Rewrite the entries from the line with "You are a computer-use" to the line with "click(196, 332)" as a numbered list, skipping blank lines and leaving out the pictures.

Word and element location records
—————

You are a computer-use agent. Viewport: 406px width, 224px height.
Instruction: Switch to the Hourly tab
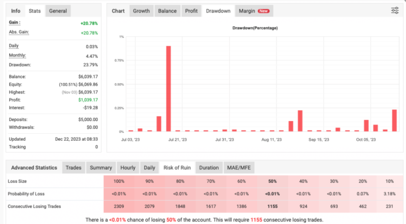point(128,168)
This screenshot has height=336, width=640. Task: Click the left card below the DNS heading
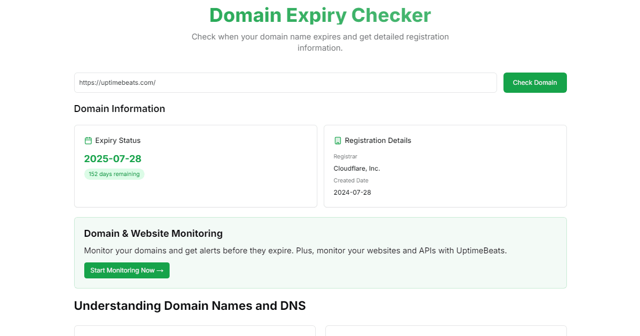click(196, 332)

—————

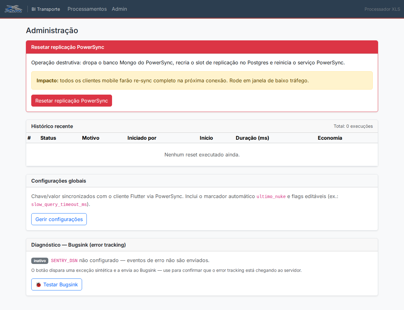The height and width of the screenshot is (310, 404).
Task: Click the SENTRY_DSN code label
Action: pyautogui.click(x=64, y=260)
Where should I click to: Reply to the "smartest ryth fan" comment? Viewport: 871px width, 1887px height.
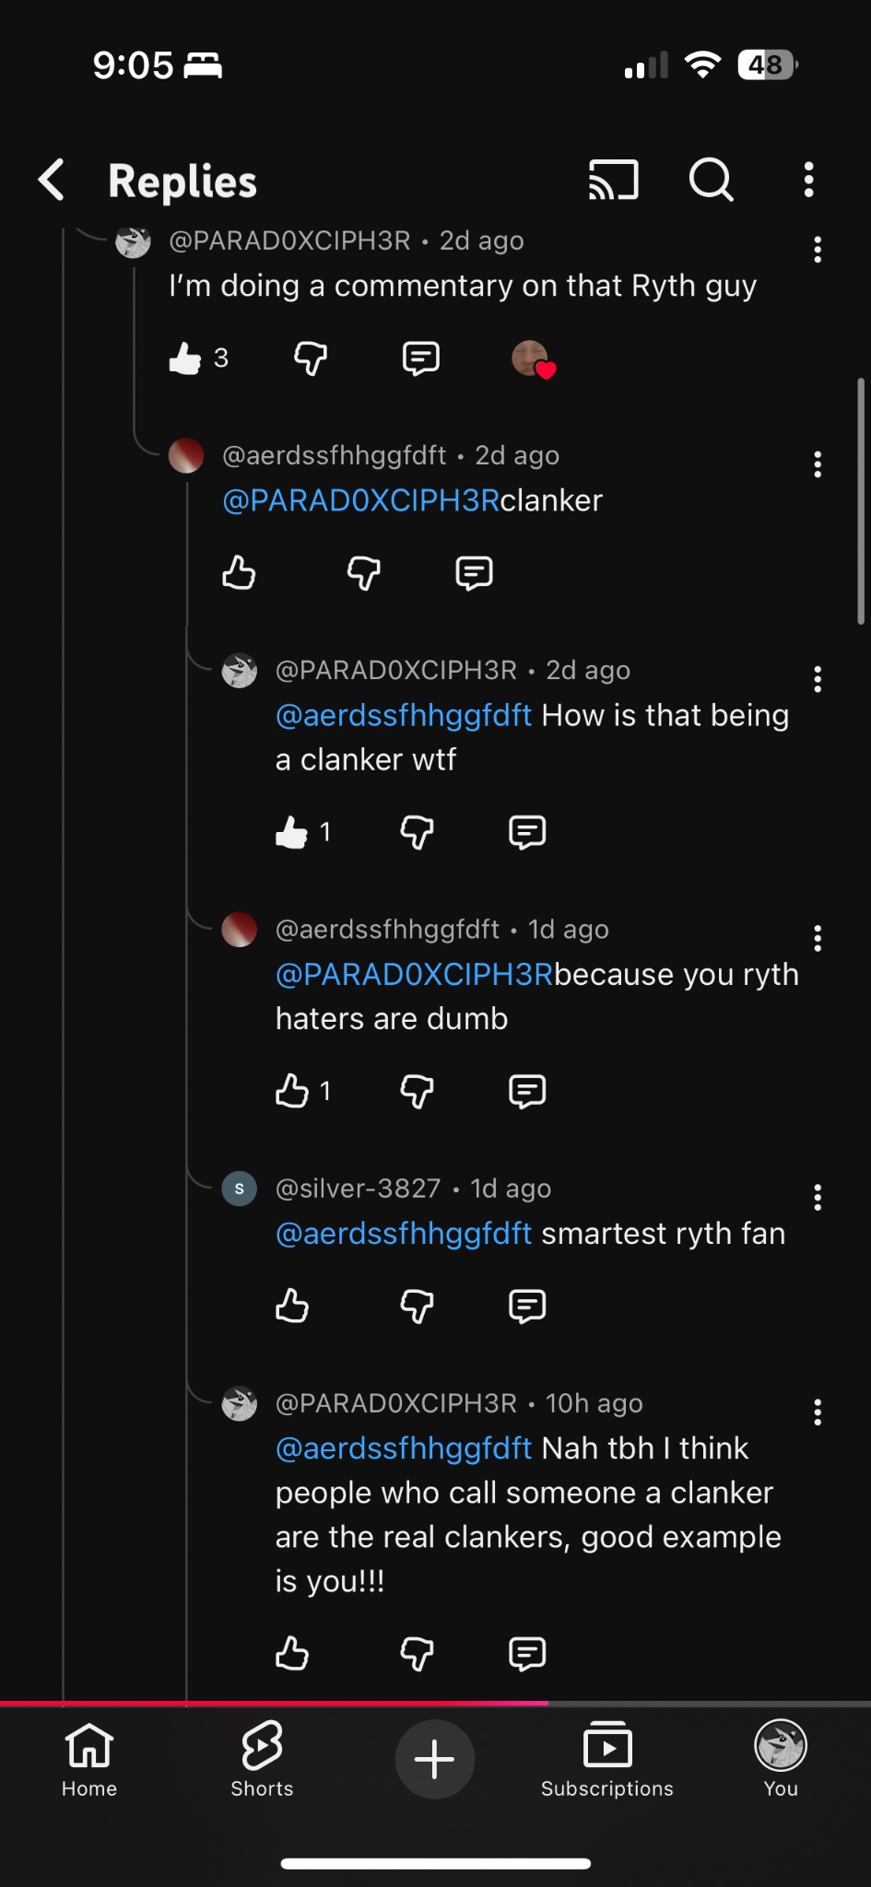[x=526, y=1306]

—————

Task solution:
1. You are a computer-use agent. Viewport: 406px width, 224px height.
2. Instruction: Switch to the Hourly tab
3. point(128,168)
4. This screenshot has height=336, width=640. Task: Click the left card below the DNS heading
5. click(196, 332)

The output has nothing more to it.